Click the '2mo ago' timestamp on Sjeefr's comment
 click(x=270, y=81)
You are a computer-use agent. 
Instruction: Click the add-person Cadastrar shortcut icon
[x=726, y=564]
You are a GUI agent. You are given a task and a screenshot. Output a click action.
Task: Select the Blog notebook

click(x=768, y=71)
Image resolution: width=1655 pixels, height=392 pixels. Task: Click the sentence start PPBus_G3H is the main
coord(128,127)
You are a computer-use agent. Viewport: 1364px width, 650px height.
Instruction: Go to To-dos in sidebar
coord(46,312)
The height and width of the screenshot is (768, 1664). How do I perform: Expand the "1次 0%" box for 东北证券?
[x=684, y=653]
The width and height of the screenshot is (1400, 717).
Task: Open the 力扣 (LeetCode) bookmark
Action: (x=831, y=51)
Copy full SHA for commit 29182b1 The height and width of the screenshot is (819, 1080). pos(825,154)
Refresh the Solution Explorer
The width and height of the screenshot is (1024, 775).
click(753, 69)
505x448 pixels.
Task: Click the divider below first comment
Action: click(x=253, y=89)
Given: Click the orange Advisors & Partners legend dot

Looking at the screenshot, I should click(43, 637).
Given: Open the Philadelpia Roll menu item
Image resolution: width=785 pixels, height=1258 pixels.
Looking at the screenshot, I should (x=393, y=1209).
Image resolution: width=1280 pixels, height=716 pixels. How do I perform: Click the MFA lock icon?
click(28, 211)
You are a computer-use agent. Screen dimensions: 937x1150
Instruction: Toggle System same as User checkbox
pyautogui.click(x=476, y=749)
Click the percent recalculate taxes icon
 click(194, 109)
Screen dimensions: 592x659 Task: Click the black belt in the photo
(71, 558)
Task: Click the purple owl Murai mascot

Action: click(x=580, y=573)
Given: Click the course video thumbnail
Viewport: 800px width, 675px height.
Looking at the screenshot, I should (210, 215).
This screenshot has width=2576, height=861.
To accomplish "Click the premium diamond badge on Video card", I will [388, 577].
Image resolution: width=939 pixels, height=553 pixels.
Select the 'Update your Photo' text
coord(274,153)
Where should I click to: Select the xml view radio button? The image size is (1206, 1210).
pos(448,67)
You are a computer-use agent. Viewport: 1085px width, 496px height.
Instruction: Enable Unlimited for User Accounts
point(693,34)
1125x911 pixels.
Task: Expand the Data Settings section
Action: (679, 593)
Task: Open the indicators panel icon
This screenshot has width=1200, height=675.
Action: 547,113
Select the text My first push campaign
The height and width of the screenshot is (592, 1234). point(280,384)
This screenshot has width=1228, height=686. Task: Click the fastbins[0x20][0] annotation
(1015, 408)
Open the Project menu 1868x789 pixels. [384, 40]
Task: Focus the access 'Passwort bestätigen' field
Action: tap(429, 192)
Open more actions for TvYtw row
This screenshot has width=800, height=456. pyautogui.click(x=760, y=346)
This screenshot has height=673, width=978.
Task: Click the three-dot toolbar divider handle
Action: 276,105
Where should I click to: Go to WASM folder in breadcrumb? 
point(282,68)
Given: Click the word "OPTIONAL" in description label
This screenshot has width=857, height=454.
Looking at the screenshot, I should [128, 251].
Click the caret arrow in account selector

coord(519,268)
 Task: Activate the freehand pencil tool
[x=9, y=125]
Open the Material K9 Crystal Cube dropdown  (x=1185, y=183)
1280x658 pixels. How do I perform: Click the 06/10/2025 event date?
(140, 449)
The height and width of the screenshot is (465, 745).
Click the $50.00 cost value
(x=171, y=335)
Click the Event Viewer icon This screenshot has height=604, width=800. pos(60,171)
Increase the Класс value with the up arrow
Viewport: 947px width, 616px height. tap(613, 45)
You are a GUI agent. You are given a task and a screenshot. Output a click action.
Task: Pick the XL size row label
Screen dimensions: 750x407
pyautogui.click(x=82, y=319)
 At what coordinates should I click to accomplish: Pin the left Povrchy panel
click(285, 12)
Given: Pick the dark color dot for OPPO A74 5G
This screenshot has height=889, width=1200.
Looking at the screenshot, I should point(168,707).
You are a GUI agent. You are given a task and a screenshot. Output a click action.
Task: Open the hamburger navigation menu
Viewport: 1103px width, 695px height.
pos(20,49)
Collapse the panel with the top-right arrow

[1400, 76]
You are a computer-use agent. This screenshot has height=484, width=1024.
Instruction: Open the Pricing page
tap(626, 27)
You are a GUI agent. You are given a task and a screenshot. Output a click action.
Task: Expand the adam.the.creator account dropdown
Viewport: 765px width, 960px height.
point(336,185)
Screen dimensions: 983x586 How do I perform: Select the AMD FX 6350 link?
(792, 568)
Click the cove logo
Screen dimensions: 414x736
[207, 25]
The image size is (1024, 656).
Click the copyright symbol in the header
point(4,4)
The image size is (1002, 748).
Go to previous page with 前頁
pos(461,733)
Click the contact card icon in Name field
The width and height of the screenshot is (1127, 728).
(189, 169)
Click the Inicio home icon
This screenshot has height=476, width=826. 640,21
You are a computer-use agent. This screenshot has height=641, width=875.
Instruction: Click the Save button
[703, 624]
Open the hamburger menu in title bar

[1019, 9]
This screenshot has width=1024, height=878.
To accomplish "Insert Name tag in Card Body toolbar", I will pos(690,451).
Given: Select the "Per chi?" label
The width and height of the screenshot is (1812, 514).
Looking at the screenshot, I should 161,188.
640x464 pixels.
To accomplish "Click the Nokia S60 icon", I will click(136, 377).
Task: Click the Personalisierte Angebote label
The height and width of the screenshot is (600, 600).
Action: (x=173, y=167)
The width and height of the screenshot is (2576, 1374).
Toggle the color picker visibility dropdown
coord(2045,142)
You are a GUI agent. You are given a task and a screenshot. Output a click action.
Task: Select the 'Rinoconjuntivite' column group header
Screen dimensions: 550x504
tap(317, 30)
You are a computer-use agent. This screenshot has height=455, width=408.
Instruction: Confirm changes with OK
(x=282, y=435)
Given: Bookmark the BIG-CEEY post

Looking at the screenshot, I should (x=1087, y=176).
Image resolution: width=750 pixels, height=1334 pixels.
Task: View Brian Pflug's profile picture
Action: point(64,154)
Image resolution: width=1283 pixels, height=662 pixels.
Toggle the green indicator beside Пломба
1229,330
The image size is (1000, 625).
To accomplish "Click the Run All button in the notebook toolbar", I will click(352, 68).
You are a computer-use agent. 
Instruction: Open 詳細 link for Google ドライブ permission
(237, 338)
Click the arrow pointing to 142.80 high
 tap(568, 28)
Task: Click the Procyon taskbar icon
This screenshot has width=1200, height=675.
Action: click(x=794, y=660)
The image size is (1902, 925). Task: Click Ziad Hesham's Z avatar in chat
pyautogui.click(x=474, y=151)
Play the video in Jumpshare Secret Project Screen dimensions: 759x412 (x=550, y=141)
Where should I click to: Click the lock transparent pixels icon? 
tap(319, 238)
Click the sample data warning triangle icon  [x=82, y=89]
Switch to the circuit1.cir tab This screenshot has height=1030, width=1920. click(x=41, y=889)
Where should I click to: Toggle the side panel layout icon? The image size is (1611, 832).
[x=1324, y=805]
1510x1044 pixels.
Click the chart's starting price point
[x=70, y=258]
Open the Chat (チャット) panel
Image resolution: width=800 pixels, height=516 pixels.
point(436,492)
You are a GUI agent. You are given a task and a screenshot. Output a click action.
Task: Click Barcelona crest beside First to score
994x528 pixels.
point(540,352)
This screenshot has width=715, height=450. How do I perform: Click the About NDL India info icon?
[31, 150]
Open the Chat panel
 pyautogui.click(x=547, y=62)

.....

* BRIEF
Output the data above without altering a line.

* ANSWER TO THIS PROBLEM
Click the '2mo ago' timestamp on Sjeefr's comment
 click(x=270, y=81)
You are a computer-use agent. 
Instruction: Click the add-person Cadastrar shortcut icon
[x=726, y=564]
You are a GUI agent. You are given a task and a screenshot. Output a click action.
Task: Select the Blog notebook

click(x=768, y=71)
Image resolution: width=1655 pixels, height=392 pixels. Task: Click the sentence start PPBus_G3H is the main
coord(128,127)
You are a computer-use agent. Viewport: 1364px width, 650px height.
Instruction: Go to To-dos in sidebar
coord(46,312)
The height and width of the screenshot is (768, 1664). How do I perform: Expand the "1次 0%" box for 东北证券?
[x=684, y=653]
The width and height of the screenshot is (1400, 717).
Task: Open the 力扣 (LeetCode) bookmark
Action: (x=831, y=51)
Copy full SHA for commit 29182b1 The height and width of the screenshot is (819, 1080). pos(825,154)
Refresh the Solution Explorer
The width and height of the screenshot is (1024, 775).
click(753, 69)
505x448 pixels.
Task: Click the divider below first comment
Action: click(x=253, y=89)
Given: Click the orange Advisors & Partners legend dot

Looking at the screenshot, I should click(43, 637).
Given: Open the Philadelpia Roll menu item
Image resolution: width=785 pixels, height=1258 pixels.
Looking at the screenshot, I should (x=393, y=1209).
Image resolution: width=1280 pixels, height=716 pixels. How do I perform: Click the MFA lock icon?
click(28, 211)
You are a computer-use agent. Screen dimensions: 937x1150
Instruction: Toggle System same as User checkbox
pyautogui.click(x=476, y=749)
Click the percent recalculate taxes icon
 click(194, 109)
Screen dimensions: 592x659 Task: Click the black belt in the photo
(71, 558)
Task: Click the purple owl Murai mascot

Action: click(x=580, y=573)
Given: Click the course video thumbnail
Viewport: 800px width, 675px height.
Looking at the screenshot, I should (210, 215).
This screenshot has width=2576, height=861.
To accomplish "Click the premium diamond badge on Video card", I will [388, 577].
Image resolution: width=939 pixels, height=553 pixels.
Select the 'Update your Photo' text
coord(274,153)
Where should I click to: Select the xml view radio button? The image size is (1206, 1210).
pos(448,67)
You are a computer-use agent. Viewport: 1085px width, 496px height.
Instruction: Enable Unlimited for User Accounts
point(693,34)
1125x911 pixels.
Task: Expand the Data Settings section
Action: (679, 593)
Task: Open the indicators panel icon
This screenshot has width=1200, height=675.
Action: 547,113
Select the text My first push campaign
The height and width of the screenshot is (592, 1234). point(280,384)
This screenshot has width=1228, height=686. Task: Click the fastbins[0x20][0] annotation
(1015, 408)
Open the Project menu 1868x789 pixels. [384, 40]
Task: Focus the access 'Passwort bestätigen' field
Action: tap(429, 192)
Open more actions for TvYtw row
This screenshot has width=800, height=456. pyautogui.click(x=760, y=346)
This screenshot has height=673, width=978.
Task: Click the three-dot toolbar divider handle
Action: 276,105
Where should I click to: Go to WASM folder in breadcrumb? 
point(282,68)
Given: Click the word "OPTIONAL" in description label
This screenshot has width=857, height=454.
Looking at the screenshot, I should [128, 251].
Click the caret arrow in account selector

coord(519,268)
 Task: Activate the freehand pencil tool
[x=9, y=125]
Open the Material K9 Crystal Cube dropdown  (x=1185, y=183)
1280x658 pixels. How do I perform: Click the 06/10/2025 event date?
(140, 449)
The height and width of the screenshot is (465, 745).
Click the $50.00 cost value
(x=171, y=335)
Click the Event Viewer icon This screenshot has height=604, width=800. pos(60,171)
Increase the Класс value with the up arrow
Viewport: 947px width, 616px height. tap(613, 45)
You are a GUI agent. You are given a task and a screenshot. Output a click action.
Task: Pick the XL size row label
Screen dimensions: 750x407
pyautogui.click(x=82, y=319)
 At what coordinates should I click to accomplish: Pin the left Povrchy panel
click(285, 12)
Given: Pick the dark color dot for OPPO A74 5G
This screenshot has height=889, width=1200.
Looking at the screenshot, I should point(168,707).
You are a GUI agent. You are given a task and a screenshot. Output a click action.
Task: Open the hamburger navigation menu
Viewport: 1103px width, 695px height.
pos(20,49)
Collapse the panel with the top-right arrow

[1400, 76]
You are a computer-use agent. This screenshot has height=484, width=1024.
Instruction: Open the Pricing page
tap(626, 27)
You are a GUI agent. You are given a task and a screenshot. Output a click action.
Task: Expand the adam.the.creator account dropdown
Viewport: 765px width, 960px height.
point(336,185)
Screen dimensions: 983x586 How do I perform: Select the AMD FX 6350 link?
(792, 568)
Click the cove logo
Screen dimensions: 414x736
[207, 25]
The image size is (1024, 656).
Click the copyright symbol in the header
point(4,4)
The image size is (1002, 748).
Go to previous page with 前頁
pos(461,733)
Click the contact card icon in Name field
The width and height of the screenshot is (1127, 728).
(189, 169)
Click the Inicio home icon
This screenshot has height=476, width=826. 640,21
You are a computer-use agent. This screenshot has height=641, width=875.
Instruction: Click the Save button
[703, 624]
Open the hamburger menu in title bar

[1019, 9]
This screenshot has width=1024, height=878.
To accomplish "Insert Name tag in Card Body toolbar", I will pos(690,451).
Given: Select the "Per chi?" label
The width and height of the screenshot is (1812, 514).
Looking at the screenshot, I should 161,188.
640x464 pixels.
To accomplish "Click the Nokia S60 icon", I will click(136, 377).
Task: Click the Personalisierte Angebote label
The height and width of the screenshot is (600, 600).
Action: (x=173, y=167)
The width and height of the screenshot is (2576, 1374).
Toggle the color picker visibility dropdown
coord(2045,142)
You are a GUI agent. You are given a task and a screenshot. Output a click action.
Task: Select the 'Rinoconjuntivite' column group header
Screen dimensions: 550x504
tap(317, 30)
You are a computer-use agent. This screenshot has height=455, width=408.
Instruction: Confirm changes with OK
(x=282, y=435)
Given: Bookmark the BIG-CEEY post

Looking at the screenshot, I should (x=1087, y=176).
Image resolution: width=750 pixels, height=1334 pixels.
Task: View Brian Pflug's profile picture
Action: point(64,154)
Image resolution: width=1283 pixels, height=662 pixels.
Toggle the green indicator beside Пломба
1229,330
The image size is (1000, 625).
To accomplish "Click the Run All button in the notebook toolbar", I will click(352, 68).
You are a computer-use agent. 
Instruction: Open 詳細 link for Google ドライブ permission
(237, 338)
Click the arrow pointing to 142.80 high
 tap(568, 28)
Task: Click the Procyon taskbar icon
This screenshot has width=1200, height=675.
Action: click(x=794, y=660)
The image size is (1902, 925). Task: Click Ziad Hesham's Z avatar in chat
pyautogui.click(x=474, y=151)
Play the video in Jumpshare Secret Project Screen dimensions: 759x412 (x=550, y=141)
Where should I click to: Click the lock transparent pixels icon? 
tap(319, 238)
Click the sample data warning triangle icon  [x=82, y=89]
Switch to the circuit1.cir tab This screenshot has height=1030, width=1920. click(x=41, y=889)
Where should I click to: Toggle the side panel layout icon? The image size is (1611, 832).
[x=1324, y=805]
1510x1044 pixels.
Click the chart's starting price point
[x=70, y=258]
Open the Chat (チャット) panel
Image resolution: width=800 pixels, height=516 pixels.
point(436,492)
You are a GUI agent. You are given a task and a screenshot. Output a click action.
Task: Click Barcelona crest beside First to score
994x528 pixels.
point(540,352)
This screenshot has width=715, height=450. How do I perform: Click the About NDL India info icon?
[31, 150]
Open the Chat panel
 pyautogui.click(x=547, y=62)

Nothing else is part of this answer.